Published on 12:00 AM, February 05, 2023

Concrete traps CO2 soaked from air in climate-friendly test

A California startup using rocks to soak up carbon dioxide from the air has teamed up with a Canadian company to mineralize the gas in concrete, a technological tie-up that is a first and they say could provide a model for fighting climate change globally.

UN scientists concluded that removing billions of tons of carbon dioxide already in the atmosphere, in addition to cutting current emissions, will be necessary to limit climate change. To do that, two things are needed: first, capturing carbon dioxide with nature or technology, and second, locking it up for centuries.

Companies are springing up to do both.

Heirloom Carbon Technologies delivered about 30 kg (66 lb) of CO2 collected from the air around its San Francisco Bay Area headquarters to neighboring Central Concrete, a Vulcan Materials' VMC.N subsidiary that on Wednesday incorporated the gas into new concrete. That's equivalent to tailpipe emissions of driving about 75 miles (120 km) in a car.

The joint effort between Heirloom and Canada's CarbonCure Technologies was the first time that carbon dioxide absorbed from the atmosphere using such Direct Air Capture (DAC) technology had been secured in concrete, where the CO2 will stay put for centuries, several scientists said.

"Today this is a thimbleful of emissions abatement. You know, that's how it starts," said Julio Friedmann, chief scientist at Carbon Direct, which works with companies to manage their carbon footprint. Because concrete is so widely used, it has great potential for absorbing CO2, if the process works and goes global. "The thing about direct air capture and concrete is it's a big prize together," he said.

Heirloom heats crushed limestone to release naturally absorbed CO2, then puts the CO2-starved rock on columns of huge trays, where they act like sponges, soaking up close to half their weight in the gas over three days. The rock is then heated to release the collected ambient carbon dioxide, and the cycle repeats.

"Limestone has this natural ability to pull carbon out of the atmosphere. The problem is it's just slow. So what we do here is just give it more superpowers to make it pull carbon much, much, much faster than it otherwise would," said Heirloom CEO Shashank Samala.

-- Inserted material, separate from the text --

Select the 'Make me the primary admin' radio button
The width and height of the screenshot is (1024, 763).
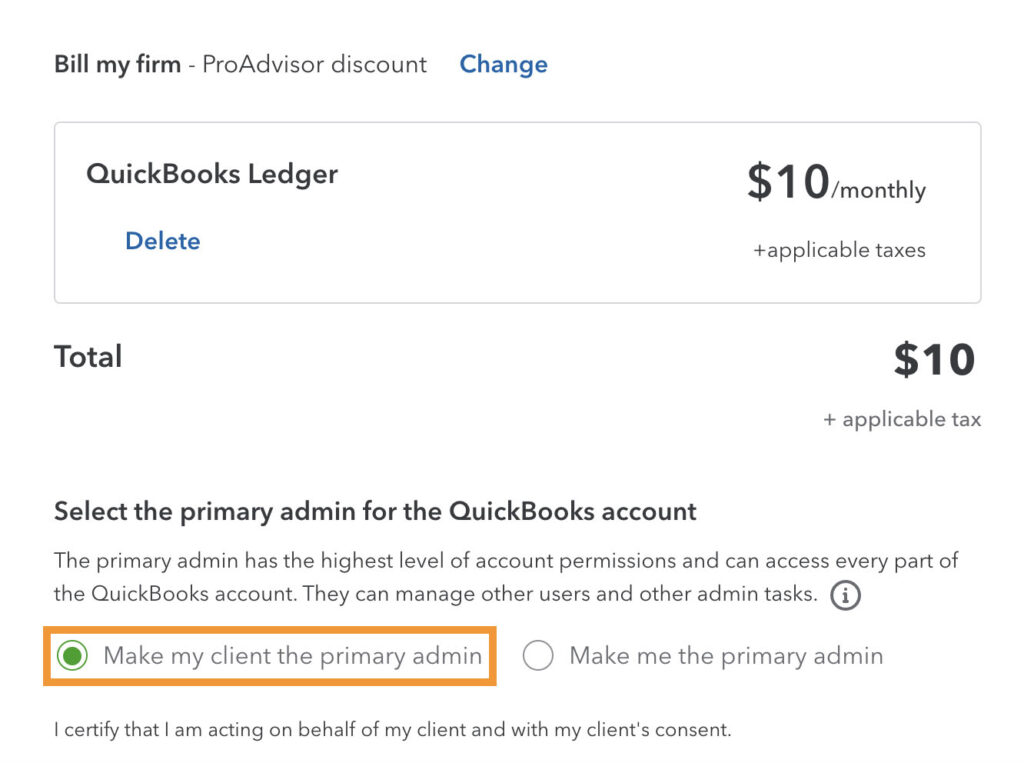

CarbonCure, the concrete technology company, mixes CO2 with concrete ingredients, turning it into a mineral that strengthens the concrete, cutting the need for cement — the part of concrete with the biggest carbon footprint.

This week, CarbonCure incorporated the gas into water used to clean out trucks. The CO2 reacted with leftover ingredients and then was put into a new batch of concrete.

Capturing and locking down carbon on a global scale will not be easy though: companies like Heirloom will have to build expensive, massive plants capable of capturing millions or billions of tons a year.

"To remove a billion tons from the air we need in the order of mid-hundreds of billions of dollars," said Samala, who expects funders of solar, buildings, transmission towers and other infrastructure to finance carbon infrastructure, too.

The price of carbon also needs to fall. The US government and industry broadly see $100-a-tonne carbon dioxide as a reasonable price for broad deployment. Heirloom charges around $1,000 now; Samala expects to be at $100 by the time his projects are soaking up millions of tons a year.